TASK DESCRIPTION:
Word-for-word repetition of the records below is needed, but only from the line holding "This screenshot has width=697, height=355." through the final line, with pictures excluded.

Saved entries
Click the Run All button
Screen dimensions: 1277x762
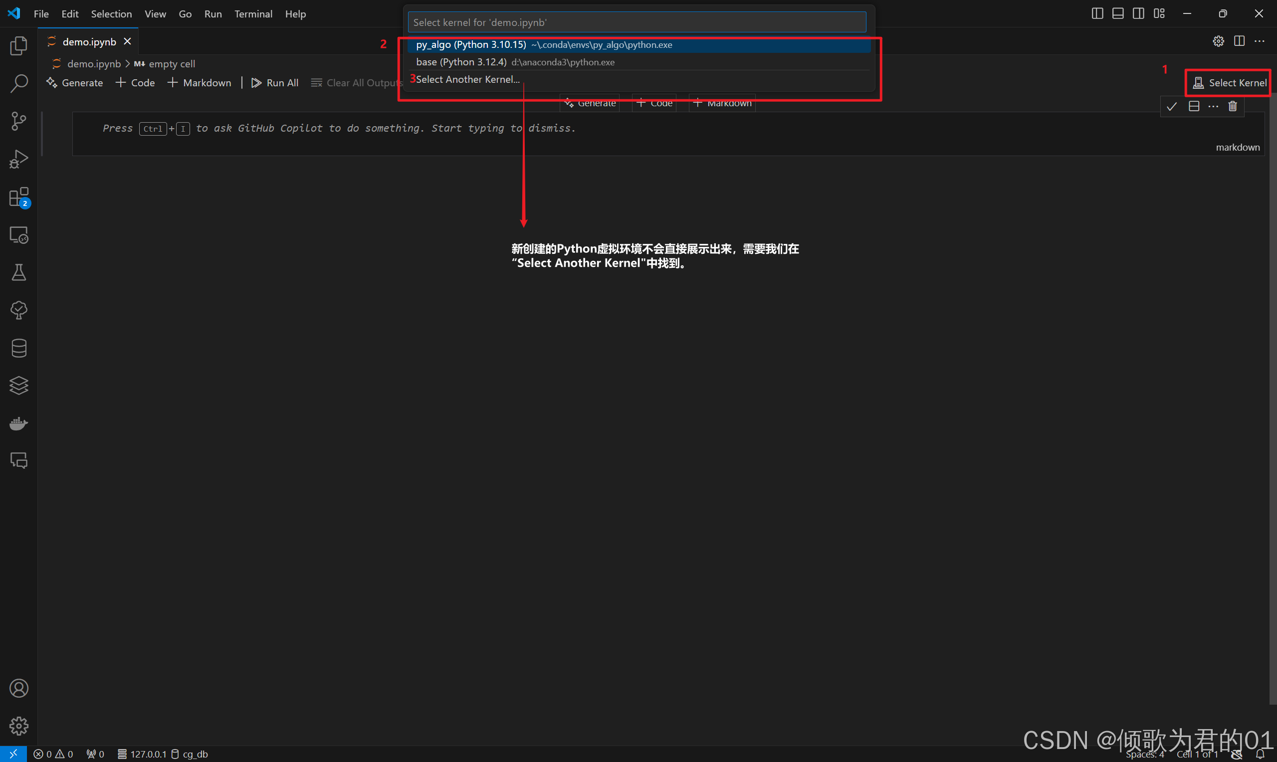click(x=275, y=83)
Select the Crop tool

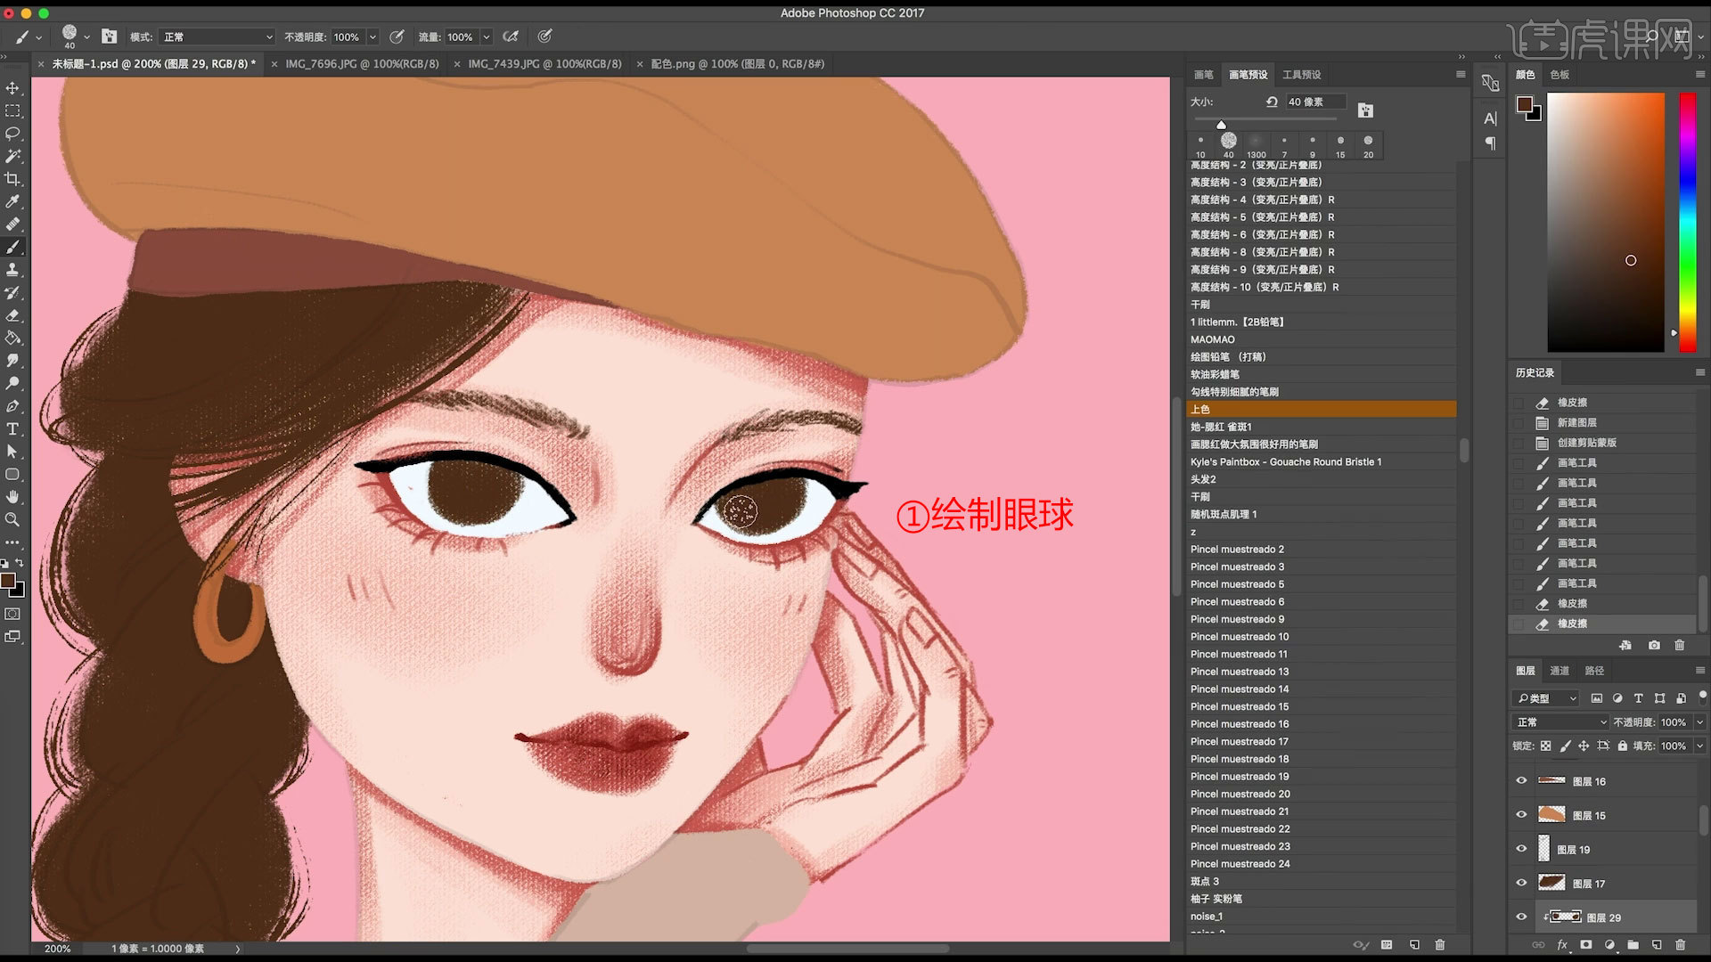[13, 178]

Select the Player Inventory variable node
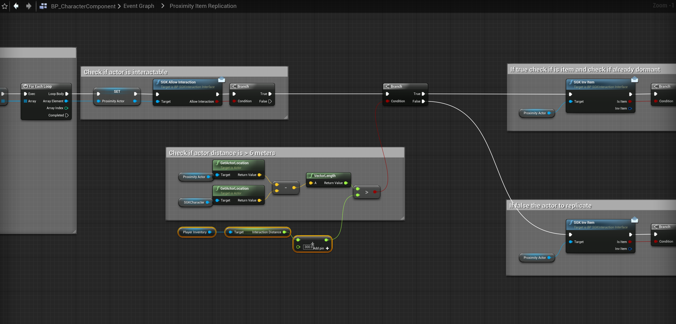pos(195,232)
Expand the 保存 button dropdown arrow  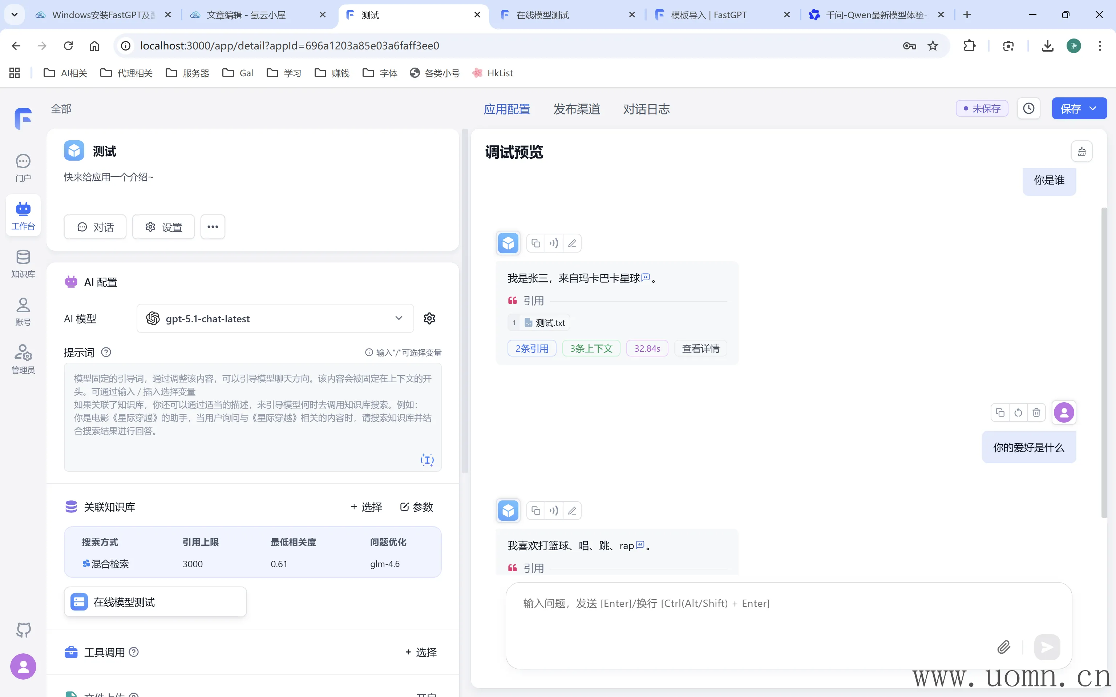(x=1093, y=109)
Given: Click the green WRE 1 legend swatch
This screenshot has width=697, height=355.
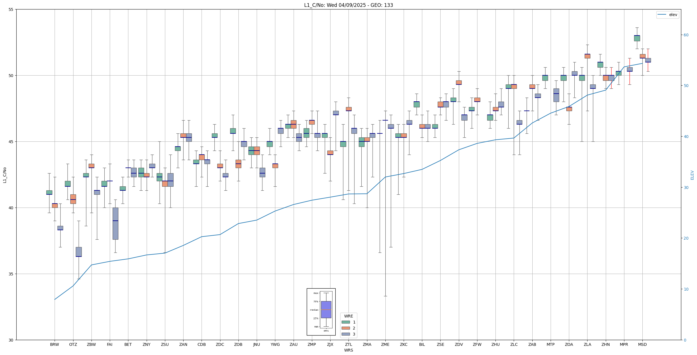Looking at the screenshot, I should [346, 322].
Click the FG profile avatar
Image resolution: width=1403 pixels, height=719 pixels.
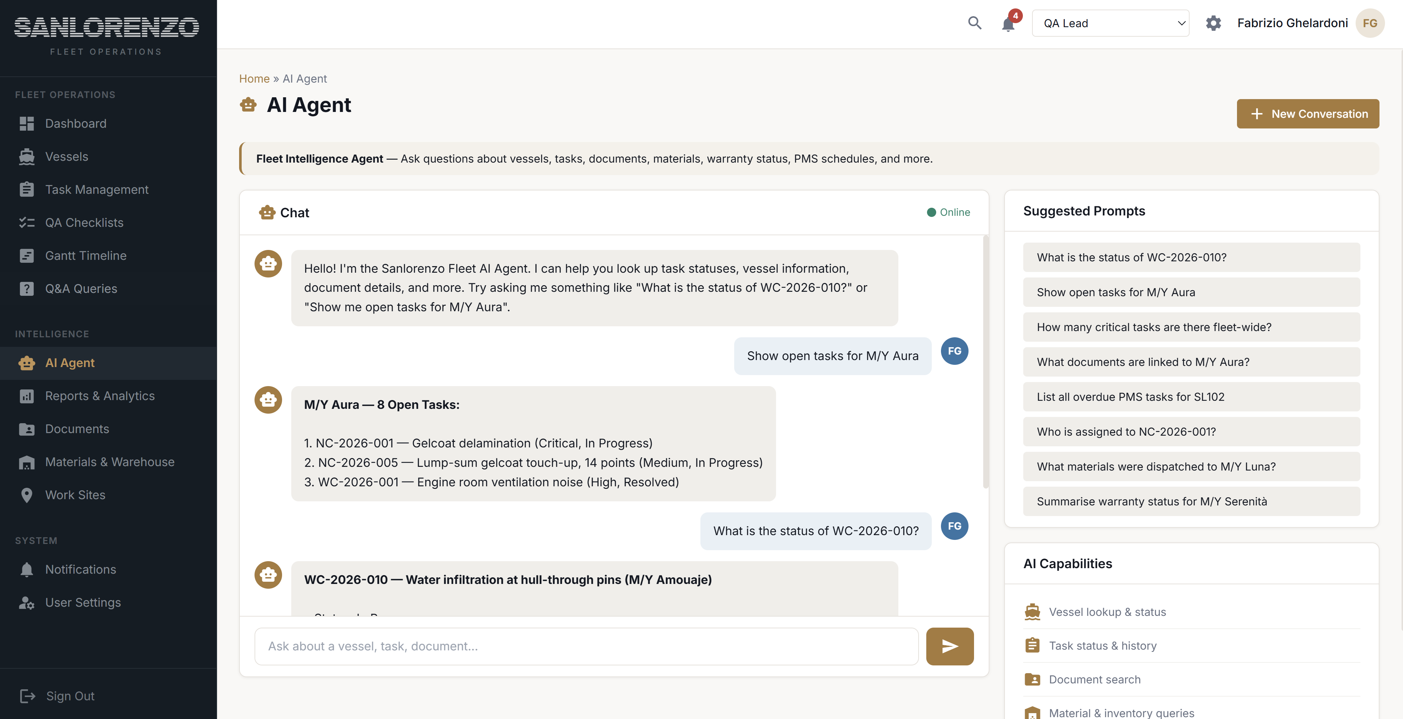1371,23
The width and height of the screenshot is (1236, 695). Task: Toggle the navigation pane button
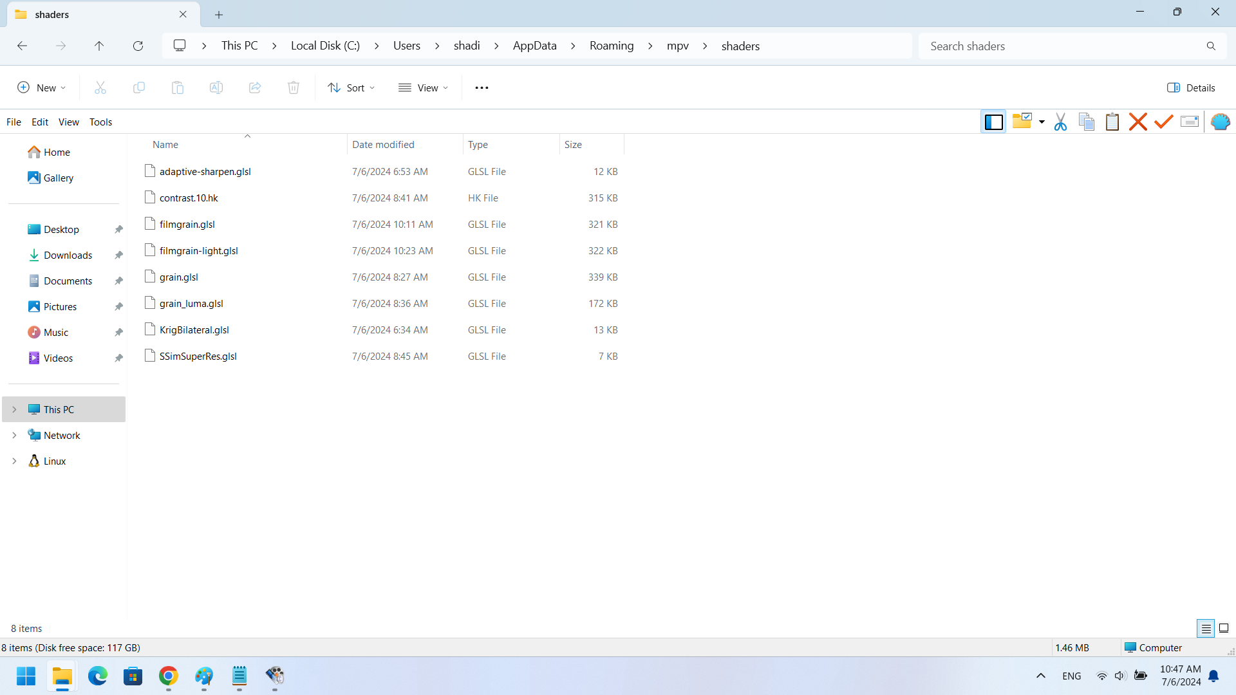click(x=993, y=122)
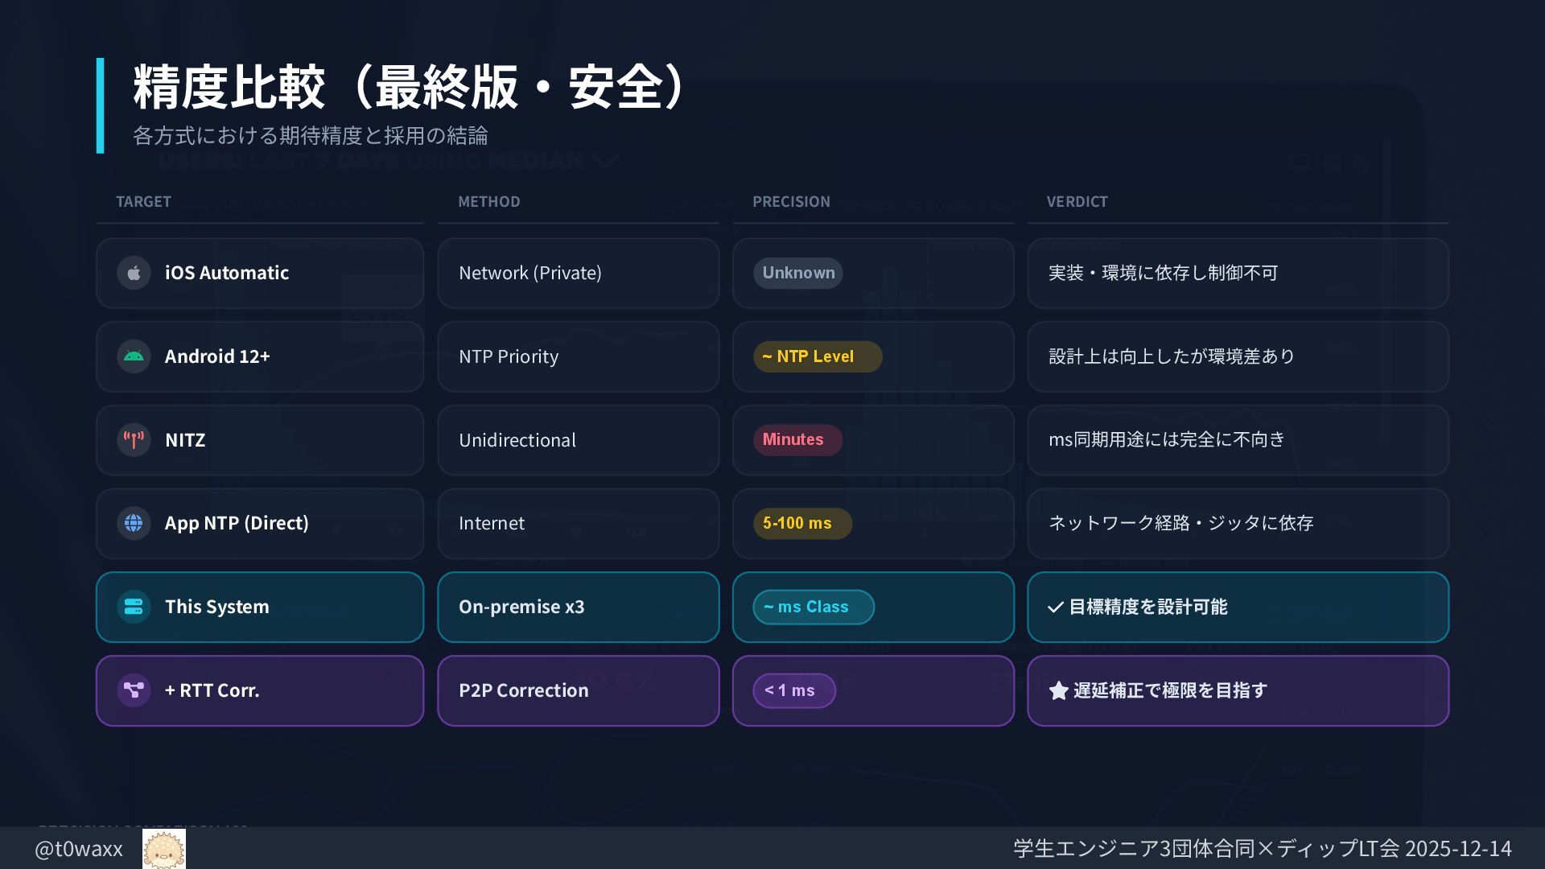The width and height of the screenshot is (1545, 869).
Task: Click the ~ ms Class badge
Action: [x=813, y=607]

YOUR SOLUTION:
This screenshot has width=697, height=355.
Looking at the screenshot, I should [346, 322].
Click the FG profile avatar
Image resolution: width=1403 pixels, height=719 pixels.
1371,23
The width and height of the screenshot is (1236, 695). Task: Toggle the navigation pane button
click(x=993, y=122)
The width and height of the screenshot is (1545, 869).
Task: Click the ~ ms Class badge
Action: [x=813, y=607]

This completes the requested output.